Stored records
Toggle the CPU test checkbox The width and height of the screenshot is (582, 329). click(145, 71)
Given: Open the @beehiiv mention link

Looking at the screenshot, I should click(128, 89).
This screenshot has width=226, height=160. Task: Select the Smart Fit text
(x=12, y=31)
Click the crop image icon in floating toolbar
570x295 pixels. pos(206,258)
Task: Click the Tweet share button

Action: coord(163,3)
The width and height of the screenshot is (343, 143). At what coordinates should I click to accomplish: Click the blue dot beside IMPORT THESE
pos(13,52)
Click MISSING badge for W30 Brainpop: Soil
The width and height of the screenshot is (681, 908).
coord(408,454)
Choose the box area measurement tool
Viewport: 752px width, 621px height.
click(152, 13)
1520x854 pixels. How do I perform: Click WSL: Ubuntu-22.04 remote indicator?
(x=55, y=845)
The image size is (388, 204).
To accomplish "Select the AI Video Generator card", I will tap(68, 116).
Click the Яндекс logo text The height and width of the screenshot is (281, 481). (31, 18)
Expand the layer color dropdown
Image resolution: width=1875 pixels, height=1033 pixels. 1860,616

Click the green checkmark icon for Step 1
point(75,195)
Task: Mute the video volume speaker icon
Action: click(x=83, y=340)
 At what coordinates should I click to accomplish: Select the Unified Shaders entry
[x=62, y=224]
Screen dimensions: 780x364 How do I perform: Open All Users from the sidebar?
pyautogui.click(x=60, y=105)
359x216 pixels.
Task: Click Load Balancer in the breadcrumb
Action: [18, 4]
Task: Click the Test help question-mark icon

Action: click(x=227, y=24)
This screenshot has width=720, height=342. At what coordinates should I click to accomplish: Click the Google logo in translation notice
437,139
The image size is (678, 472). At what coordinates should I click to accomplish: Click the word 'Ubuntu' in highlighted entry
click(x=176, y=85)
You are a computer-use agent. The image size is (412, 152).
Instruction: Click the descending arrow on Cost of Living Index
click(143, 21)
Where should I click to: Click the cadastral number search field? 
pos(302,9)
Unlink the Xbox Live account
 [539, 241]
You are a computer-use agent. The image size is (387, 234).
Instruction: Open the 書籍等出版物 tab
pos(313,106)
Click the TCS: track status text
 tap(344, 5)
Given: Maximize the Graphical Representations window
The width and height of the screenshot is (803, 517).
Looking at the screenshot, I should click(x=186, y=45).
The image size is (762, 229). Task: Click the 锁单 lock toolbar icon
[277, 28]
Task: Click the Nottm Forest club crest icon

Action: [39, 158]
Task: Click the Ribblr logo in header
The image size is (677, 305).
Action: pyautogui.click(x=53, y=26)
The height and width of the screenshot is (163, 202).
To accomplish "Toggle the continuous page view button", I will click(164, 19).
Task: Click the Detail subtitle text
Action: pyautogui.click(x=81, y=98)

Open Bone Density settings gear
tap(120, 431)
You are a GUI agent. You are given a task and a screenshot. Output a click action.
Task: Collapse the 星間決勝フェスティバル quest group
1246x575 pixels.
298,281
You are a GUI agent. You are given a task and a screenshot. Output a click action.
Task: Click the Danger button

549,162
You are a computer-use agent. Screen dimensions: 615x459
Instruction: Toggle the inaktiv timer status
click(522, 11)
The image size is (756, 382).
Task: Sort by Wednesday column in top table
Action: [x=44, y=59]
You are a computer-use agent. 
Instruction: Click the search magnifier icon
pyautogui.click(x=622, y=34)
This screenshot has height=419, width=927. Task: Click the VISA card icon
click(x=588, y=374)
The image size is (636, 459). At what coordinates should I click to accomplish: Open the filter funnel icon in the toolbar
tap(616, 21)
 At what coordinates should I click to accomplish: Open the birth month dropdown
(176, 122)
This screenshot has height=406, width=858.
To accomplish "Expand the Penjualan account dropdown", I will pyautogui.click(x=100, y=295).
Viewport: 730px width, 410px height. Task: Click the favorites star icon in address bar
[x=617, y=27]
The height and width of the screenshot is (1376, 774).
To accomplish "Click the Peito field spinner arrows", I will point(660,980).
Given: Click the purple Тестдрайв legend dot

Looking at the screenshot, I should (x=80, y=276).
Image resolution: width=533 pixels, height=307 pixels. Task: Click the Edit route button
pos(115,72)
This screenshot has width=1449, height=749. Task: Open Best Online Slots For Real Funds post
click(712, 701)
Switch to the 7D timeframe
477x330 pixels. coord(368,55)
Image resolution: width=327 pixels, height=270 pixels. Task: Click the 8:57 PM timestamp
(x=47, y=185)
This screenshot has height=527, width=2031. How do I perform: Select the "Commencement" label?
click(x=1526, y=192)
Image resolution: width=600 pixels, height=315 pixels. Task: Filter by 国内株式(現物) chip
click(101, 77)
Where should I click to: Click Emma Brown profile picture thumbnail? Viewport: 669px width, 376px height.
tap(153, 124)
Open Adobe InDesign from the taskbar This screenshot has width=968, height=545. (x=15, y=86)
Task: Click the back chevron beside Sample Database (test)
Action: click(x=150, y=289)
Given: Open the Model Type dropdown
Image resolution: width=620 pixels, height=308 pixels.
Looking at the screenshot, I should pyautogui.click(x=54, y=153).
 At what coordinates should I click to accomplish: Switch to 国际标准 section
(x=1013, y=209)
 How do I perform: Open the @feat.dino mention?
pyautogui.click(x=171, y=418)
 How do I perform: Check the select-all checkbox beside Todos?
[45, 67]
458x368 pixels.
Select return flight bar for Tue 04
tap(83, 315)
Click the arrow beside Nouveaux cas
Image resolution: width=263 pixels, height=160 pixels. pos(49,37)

§ Exercise: Copy each of the records above so that nothing differs from the original.

§ Solution for this problem:
Toggle the CPU test checkbox The width and height of the screenshot is (582, 329). click(145, 71)
Given: Open the @beehiiv mention link

Looking at the screenshot, I should click(128, 89).
This screenshot has width=226, height=160. Task: Select the Smart Fit text
(x=12, y=31)
Click the crop image icon in floating toolbar
570x295 pixels. pos(206,258)
Task: Click the Tweet share button

Action: coord(163,3)
The width and height of the screenshot is (343, 143). At what coordinates should I click to accomplish: Click the blue dot beside IMPORT THESE
pos(13,52)
Click MISSING badge for W30 Brainpop: Soil
The width and height of the screenshot is (681, 908).
coord(408,454)
Choose the box area measurement tool
Viewport: 752px width, 621px height.
click(152, 13)
1520x854 pixels. How do I perform: Click WSL: Ubuntu-22.04 remote indicator?
(x=55, y=845)
The image size is (388, 204).
To accomplish "Select the AI Video Generator card", I will tap(68, 116).
Click the Яндекс logo text The height and width of the screenshot is (281, 481). (31, 18)
Expand the layer color dropdown
Image resolution: width=1875 pixels, height=1033 pixels. 1860,616

Click the green checkmark icon for Step 1
point(75,195)
Task: Mute the video volume speaker icon
Action: click(x=83, y=340)
 At what coordinates should I click to accomplish: Select the Unified Shaders entry
[x=62, y=224]
Screen dimensions: 780x364 How do I perform: Open All Users from the sidebar?
pyautogui.click(x=60, y=105)
359x216 pixels.
Task: Click Load Balancer in the breadcrumb
Action: [18, 4]
Task: Click the Test help question-mark icon

Action: click(x=227, y=24)
This screenshot has width=720, height=342. At what coordinates should I click to accomplish: Click the Google logo in translation notice
437,139
The image size is (678, 472). At what coordinates should I click to accomplish: Click the word 'Ubuntu' in highlighted entry
click(x=176, y=85)
You are a computer-use agent. The image size is (412, 152).
Instruction: Click the descending arrow on Cost of Living Index
click(143, 21)
Where should I click to: Click the cadastral number search field? 
pos(302,9)
Unlink the Xbox Live account
 [539, 241]
You are a computer-use agent. The image size is (387, 234).
Instruction: Open the 書籍等出版物 tab
pos(313,106)
Click the TCS: track status text
 tap(344, 5)
Given: Maximize the Graphical Representations window
The width and height of the screenshot is (803, 517).
Looking at the screenshot, I should click(x=186, y=45).
The image size is (762, 229). Task: Click the 锁单 lock toolbar icon
[277, 28]
Task: Click the Nottm Forest club crest icon

Action: [39, 158]
Task: Click the Ribblr logo in header
The image size is (677, 305).
Action: pyautogui.click(x=53, y=26)
The height and width of the screenshot is (163, 202).
To accomplish "Toggle the continuous page view button", I will click(164, 19).
Task: Click the Detail subtitle text
Action: pyautogui.click(x=81, y=98)

Open Bone Density settings gear
tap(120, 431)
You are a GUI agent. You are given a task and a screenshot. Output a click action.
Task: Collapse the 星間決勝フェスティバル quest group
1246x575 pixels.
298,281
You are a GUI agent. You are given a task and a screenshot. Output a click action.
Task: Click the Danger button

549,162
You are a computer-use agent. Screen dimensions: 615x459
Instruction: Toggle the inaktiv timer status
click(522, 11)
The image size is (756, 382).
Task: Sort by Wednesday column in top table
Action: [x=44, y=59]
You are a computer-use agent. 
Instruction: Click the search magnifier icon
pyautogui.click(x=622, y=34)
This screenshot has height=419, width=927. Task: Click the VISA card icon
click(x=588, y=374)
The image size is (636, 459). At what coordinates should I click to accomplish: Open the filter funnel icon in the toolbar
tap(616, 21)
 At what coordinates should I click to accomplish: Open the birth month dropdown
(176, 122)
This screenshot has height=406, width=858.
To accomplish "Expand the Penjualan account dropdown", I will pyautogui.click(x=100, y=295).
Viewport: 730px width, 410px height. Task: Click the favorites star icon in address bar
[x=617, y=27]
The height and width of the screenshot is (1376, 774).
To accomplish "Click the Peito field spinner arrows", I will point(660,980).
Given: Click the purple Тестдрайв legend dot

Looking at the screenshot, I should (x=80, y=276).
Image resolution: width=533 pixels, height=307 pixels. Task: Click the Edit route button
pos(115,72)
This screenshot has width=1449, height=749. Task: Open Best Online Slots For Real Funds post
click(712, 701)
Switch to the 7D timeframe
477x330 pixels. coord(368,55)
Image resolution: width=327 pixels, height=270 pixels. Task: Click the 8:57 PM timestamp
(x=47, y=185)
This screenshot has height=527, width=2031. How do I perform: Select the "Commencement" label?
click(x=1526, y=192)
Image resolution: width=600 pixels, height=315 pixels. Task: Filter by 国内株式(現物) chip
click(101, 77)
Where should I click to: Click Emma Brown profile picture thumbnail? Viewport: 669px width, 376px height.
tap(153, 124)
Open Adobe InDesign from the taskbar This screenshot has width=968, height=545. (x=15, y=86)
Task: Click the back chevron beside Sample Database (test)
Action: click(x=150, y=289)
Given: Open the Model Type dropdown
Image resolution: width=620 pixels, height=308 pixels.
Looking at the screenshot, I should pyautogui.click(x=54, y=153).
 At what coordinates should I click to accomplish: Switch to 国际标准 section
(x=1013, y=209)
 How do I perform: Open the @feat.dino mention?
pyautogui.click(x=171, y=418)
 How do I perform: Check the select-all checkbox beside Todos?
[45, 67]
458x368 pixels.
Select return flight bar for Tue 04
tap(83, 315)
Click the arrow beside Nouveaux cas
Image resolution: width=263 pixels, height=160 pixels. pos(49,37)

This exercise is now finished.